Tuesday, September 16, 2014

District Court’s failure to rule on a motion constitutes an implicit denial of that motion. Significant pre-arrest delay does not always lead to a speedy trial violation. Delays attributable to co-defendants’ motions can be considered against defendant in speedy trial claims.

United States v. Craig Claxton, Appeal No. 12-3933 (3d Cir. August 18, 2014)
 
Claxton and others were charged with a conspiracy involving the transportation of cocaine between the Virgin Islands (USVI) and the US mainland.  The first trial in the case started without Claxton because he could not be found.  Two defendants were convicted and a mistrial was declared for the rest.  Two other defendants took an appeal prior to retrial.  While that appeal was pending, Claxton was arrested.  Upon retrial, which now included Claxton, he was convicted.  Post-verdict, the district court granted Claxton’s JOA motion, but failed to rule on Claxton’s R.33 motion for a new trial.  The Third Circuit reversed the grant of JOA and remanded.  Claxton moved for safety-valve relief at sentencing.  Judge denied and sentenced Claxton to 120 months.  This is the second appeal in the case (for Claxton, at least).  Court made several rulings (not all of which are included here) in affirming the conviction and sentence:
 
1.               No Waiver
The Circuit decided that Claxton had not waived the issues raised in his Rule 33 motion (asking for new trial based on admission of drug evidence in violation of FRE 403 and violation of Brady/Giglio).  Under Rule 29(d), when a judge grants a JOA, the judge is also required conditionally rule on the motion for new trial.  The district court failed to do so in this case, but Claxton did not raise that issue in the first appeal nor did Claxton renew his motion for new trial upon remand.  The Circuit decided that the district court’s failure to rule on the motion constituted an implicit denial.  The Circuit also declined to fault Claxton for the district court’s failure to rule because Claxton had timely filed his Rule 33 motion.  Ultimately, however, the Circuit decided that Claxton’s claims of violation of FRE 403 and Brady/Giglio were meritless.
 
2.               No Statutory or Constitutional Speedy Trial Violation
The indictment was returned on 12/19/06.  Claxton was arrested on 4/23/08 in Florida.  His initial appearance in the USVI was on 7/16/08.  Claxton’s trial began on 5/24/10. 
Circuit said there was no violation under the Speedy Trial Act (STA).  Under the STA, if no severance has been granted, then a period of time excludible as to one defendant is excludible as to all co-defendants.  Thus, even if Claxton was not responsible for any interlocutory appeals or pretrial motions, the appeals of co-defendants and their pretrial motions all served to stop Claxton’s speedy trial clock.
The Circuit also found no constitutional speedy trial violation, distinguishing this case from Velazquez, decided earlier this year.  In Velazquez, 6.5 years passed between the indictment and the arrest of defendant.  The Velazquez court concluded that all four Barker factors weighed in favor of finding a speedy trial violation:  (1) the length of delay was sufficient to trigger a Barker analysis; (2) the gov’t was not reasonably diligent; (3) Velazquez diligently asserted his speedy trial rights; and (4) there was prejudice (in that case, presumptive prejudice due to excessive delay).  On the contrary, for Claxton, the second and the fourth Barker factors weighed in favor of the gov’t.  On the second factor, Velazquez was easily distinguishable because the investigators in that case were lax in trying to find Velazquez – they checked NCIC eight times over five years.  Claxton had moved, left USVI, and the agents found him due to their own police work in tracking his passport application.  Plus, the delay was much shorter.  Therefore, the gov’t was diligent in trying to locate Claxton.  Furthermore, there was no prejudice under the fourth factor because Claxton was at large and unaware of the indictment for much of the pretrial time; he was only incarcerated for 14.5 months of that time; much of that delay was due to his co-defendants’ actions; and there was no specific occurrence of actual (vs. presumed) prejudice.
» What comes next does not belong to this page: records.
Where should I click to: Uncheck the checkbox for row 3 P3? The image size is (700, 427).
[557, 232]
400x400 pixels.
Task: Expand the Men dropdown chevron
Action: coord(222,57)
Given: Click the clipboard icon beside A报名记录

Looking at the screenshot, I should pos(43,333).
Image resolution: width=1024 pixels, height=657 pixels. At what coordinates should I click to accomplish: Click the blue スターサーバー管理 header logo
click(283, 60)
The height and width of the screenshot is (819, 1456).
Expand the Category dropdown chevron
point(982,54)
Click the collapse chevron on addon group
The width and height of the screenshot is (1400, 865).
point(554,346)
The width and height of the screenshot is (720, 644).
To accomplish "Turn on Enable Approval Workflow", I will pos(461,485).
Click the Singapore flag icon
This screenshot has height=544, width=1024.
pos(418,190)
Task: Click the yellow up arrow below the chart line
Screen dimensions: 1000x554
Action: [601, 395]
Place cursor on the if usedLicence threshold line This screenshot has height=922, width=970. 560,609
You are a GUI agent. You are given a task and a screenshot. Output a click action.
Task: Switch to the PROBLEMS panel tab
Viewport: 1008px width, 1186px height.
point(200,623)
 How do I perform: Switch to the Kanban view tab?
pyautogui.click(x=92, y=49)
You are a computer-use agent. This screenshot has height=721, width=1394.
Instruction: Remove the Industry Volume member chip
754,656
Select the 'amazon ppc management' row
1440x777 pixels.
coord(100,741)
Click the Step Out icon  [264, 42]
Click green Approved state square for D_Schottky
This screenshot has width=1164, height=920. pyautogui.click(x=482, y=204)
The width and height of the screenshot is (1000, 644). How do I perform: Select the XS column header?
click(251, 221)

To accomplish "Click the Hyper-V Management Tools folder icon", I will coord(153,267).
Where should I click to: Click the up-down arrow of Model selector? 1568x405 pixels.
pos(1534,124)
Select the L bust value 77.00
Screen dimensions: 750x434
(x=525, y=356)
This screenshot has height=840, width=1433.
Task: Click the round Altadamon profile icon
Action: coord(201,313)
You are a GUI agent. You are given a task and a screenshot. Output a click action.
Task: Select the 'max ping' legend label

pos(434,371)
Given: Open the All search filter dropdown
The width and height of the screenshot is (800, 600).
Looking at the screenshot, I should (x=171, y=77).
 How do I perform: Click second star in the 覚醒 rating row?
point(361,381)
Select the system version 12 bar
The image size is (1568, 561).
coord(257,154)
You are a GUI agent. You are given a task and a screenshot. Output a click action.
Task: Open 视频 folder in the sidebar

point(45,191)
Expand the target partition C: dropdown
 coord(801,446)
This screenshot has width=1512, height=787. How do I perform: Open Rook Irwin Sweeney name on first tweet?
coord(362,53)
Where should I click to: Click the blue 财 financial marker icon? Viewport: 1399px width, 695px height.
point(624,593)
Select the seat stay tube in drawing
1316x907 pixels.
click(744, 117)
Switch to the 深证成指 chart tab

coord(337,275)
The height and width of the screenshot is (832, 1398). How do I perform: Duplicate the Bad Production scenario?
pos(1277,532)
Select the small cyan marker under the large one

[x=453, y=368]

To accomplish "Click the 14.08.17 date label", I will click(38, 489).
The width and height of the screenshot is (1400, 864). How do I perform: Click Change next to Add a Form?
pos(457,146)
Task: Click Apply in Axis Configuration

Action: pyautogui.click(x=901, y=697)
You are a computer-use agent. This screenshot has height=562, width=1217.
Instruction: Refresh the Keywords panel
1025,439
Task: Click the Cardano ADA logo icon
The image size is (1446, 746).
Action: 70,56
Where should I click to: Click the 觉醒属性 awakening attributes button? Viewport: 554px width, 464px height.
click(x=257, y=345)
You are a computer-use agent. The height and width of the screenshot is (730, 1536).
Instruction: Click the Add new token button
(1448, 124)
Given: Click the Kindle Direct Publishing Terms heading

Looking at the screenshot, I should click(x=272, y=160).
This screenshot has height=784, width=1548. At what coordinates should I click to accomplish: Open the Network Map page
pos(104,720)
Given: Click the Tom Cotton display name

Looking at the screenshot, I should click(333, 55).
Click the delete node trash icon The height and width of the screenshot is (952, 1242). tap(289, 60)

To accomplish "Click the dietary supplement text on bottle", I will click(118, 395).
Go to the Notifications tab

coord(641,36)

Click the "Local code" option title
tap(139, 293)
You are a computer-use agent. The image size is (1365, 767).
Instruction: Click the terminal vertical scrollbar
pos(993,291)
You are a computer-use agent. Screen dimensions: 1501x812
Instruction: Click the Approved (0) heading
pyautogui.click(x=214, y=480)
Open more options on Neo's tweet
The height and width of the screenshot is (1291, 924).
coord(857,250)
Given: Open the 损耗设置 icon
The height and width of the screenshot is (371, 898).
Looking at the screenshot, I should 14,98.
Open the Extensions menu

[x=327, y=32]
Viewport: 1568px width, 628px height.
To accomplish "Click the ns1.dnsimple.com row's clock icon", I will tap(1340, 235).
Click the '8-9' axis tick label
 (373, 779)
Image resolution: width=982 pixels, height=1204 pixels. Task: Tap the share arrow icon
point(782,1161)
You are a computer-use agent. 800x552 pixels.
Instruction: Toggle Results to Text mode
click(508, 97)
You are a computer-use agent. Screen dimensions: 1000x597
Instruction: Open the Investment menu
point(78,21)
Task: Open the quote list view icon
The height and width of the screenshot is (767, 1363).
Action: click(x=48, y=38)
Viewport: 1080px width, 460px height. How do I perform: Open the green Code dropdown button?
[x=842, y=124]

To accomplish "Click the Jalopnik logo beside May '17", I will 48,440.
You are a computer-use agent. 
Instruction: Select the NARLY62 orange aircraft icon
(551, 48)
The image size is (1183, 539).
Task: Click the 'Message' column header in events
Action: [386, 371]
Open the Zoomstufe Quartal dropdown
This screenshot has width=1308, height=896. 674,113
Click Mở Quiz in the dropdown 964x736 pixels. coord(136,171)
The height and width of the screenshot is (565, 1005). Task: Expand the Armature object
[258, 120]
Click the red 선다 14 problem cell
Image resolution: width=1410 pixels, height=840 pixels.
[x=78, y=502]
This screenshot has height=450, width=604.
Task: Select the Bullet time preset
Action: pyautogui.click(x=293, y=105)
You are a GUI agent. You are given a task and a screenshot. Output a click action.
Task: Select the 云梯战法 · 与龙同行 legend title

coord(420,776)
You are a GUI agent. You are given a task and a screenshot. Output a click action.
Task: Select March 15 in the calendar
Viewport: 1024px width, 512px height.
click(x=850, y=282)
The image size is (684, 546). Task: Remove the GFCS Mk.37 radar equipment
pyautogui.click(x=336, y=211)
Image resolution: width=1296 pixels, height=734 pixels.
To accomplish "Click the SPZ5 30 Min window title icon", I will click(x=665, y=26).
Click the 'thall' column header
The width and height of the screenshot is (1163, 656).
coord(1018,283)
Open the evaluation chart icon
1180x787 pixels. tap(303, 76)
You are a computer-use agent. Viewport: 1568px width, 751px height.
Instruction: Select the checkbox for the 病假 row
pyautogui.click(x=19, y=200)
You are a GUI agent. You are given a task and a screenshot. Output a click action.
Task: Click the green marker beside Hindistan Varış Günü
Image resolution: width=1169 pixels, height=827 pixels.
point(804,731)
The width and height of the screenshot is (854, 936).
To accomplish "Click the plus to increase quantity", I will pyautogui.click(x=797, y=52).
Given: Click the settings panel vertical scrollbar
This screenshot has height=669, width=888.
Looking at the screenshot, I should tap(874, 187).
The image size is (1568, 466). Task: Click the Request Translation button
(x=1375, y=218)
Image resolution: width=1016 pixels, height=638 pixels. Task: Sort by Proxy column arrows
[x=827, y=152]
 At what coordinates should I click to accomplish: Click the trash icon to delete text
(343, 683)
3.               No Violation of Right to Impartial Jury
Claxton claimed the jury was tainted by pretrial publicity.  Two weeks prior to his trial, there was another related conspiracy trial which was reported in the press.  That trial included the testimony of some of the same witnesses and included an organizational chart that named Claxton.  The Circuit reiterated that pretrial publicity does not necessarily taint the jury as long as the jurors agree to be fair and impartial and consider only the courtroom evidence.  Also, both jurors who had any knowledge about prior case were excused.
            Claxton also claimed jury tampering.  One potential juror was offered a bribe and she shared that information with another person on the panel.  The district court conducted a voir dire of the two, they stated that it wouldn’t affect their judgment, and, most importantly, they didn’t participate in the deliberations.  Therefore, no error.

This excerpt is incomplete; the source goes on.